Cleverly buried in large photographs of barren tundra or inhospitable desert landscapes are some sinister scale models of super-villain hideaways or remote boltholes – one of which is actually based on the Montana shack briefly inhabited by the Unabomber. The decidedly James Bond-esque title of this show, ‘The World is Still Big’, reinforces the possibility of creating these alternative, fictional living arrangements in reality, as the artist himself has done just outside the gallery’s back door.

Like one of his imaginary backwoodsman, Alex Hartley has taken up semi-permanent residence in his ‘Dropper’, a geodesic dome modelled on Drop City, a boho-commune set up in Colorado in 1965. Built from rusted, weather-beaten panels, it’s a reminder that only a thin veneer of social fabric – in this case the gallery’s duck pond – that separates us from becoming lonely outsiders ourselves.

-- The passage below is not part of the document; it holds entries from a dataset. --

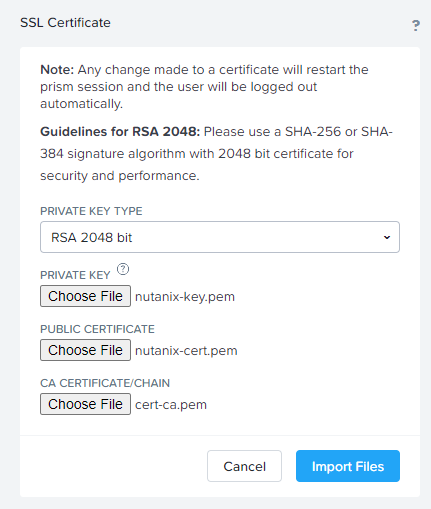This screenshot has height=509, width=431.
Task: Click the PRIVATE KEY field label
Action: coord(75,275)
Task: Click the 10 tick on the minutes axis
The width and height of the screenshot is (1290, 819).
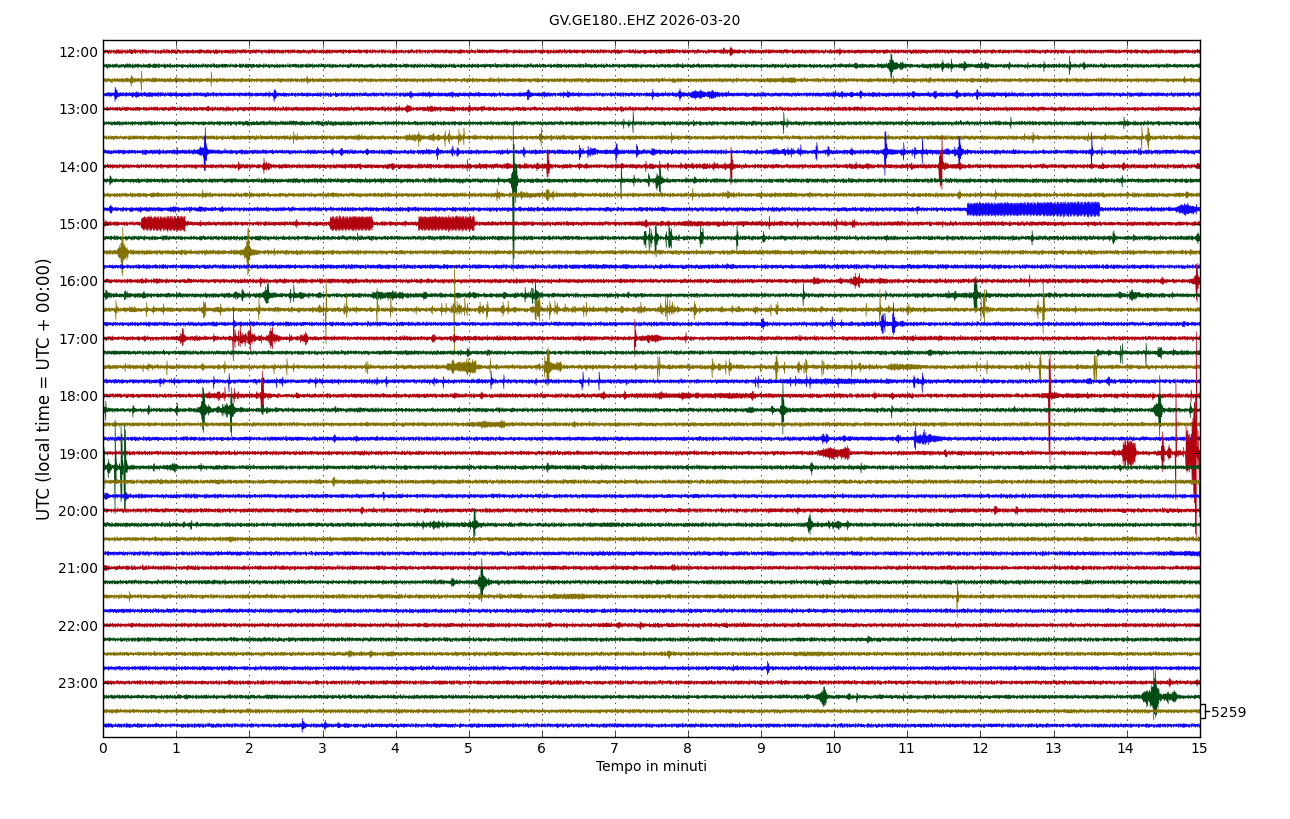Action: point(833,748)
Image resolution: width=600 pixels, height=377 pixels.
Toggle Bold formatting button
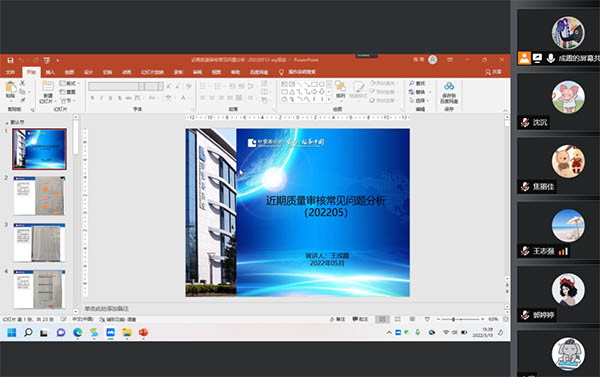point(92,98)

Back inside, Hartley is presenting documentation and detritus from his discovery and annexation of ‘Nowhereisland’ from an Arctic ice flow in 2004. He has since set it up as a sovereign nation, albeit with a counter-cultural, open-door citizenship policy and, so far, no political leanings or binding constitution. This 40 x 8 metre lump of grey moraine will tour the south-west coastline of England next year, from Weymouth to Bristol, as part of the Cultural Olympiad, picking up new Nowherians along the way.

Despite some megalomaniacal touches, these projects are not the demented ramblings of a dystopian dreamer, but the considered propositions for a gently anti-establishment, coexistent community by a quiet Devonian and reformed YBA, who invites me in for a cup of tea.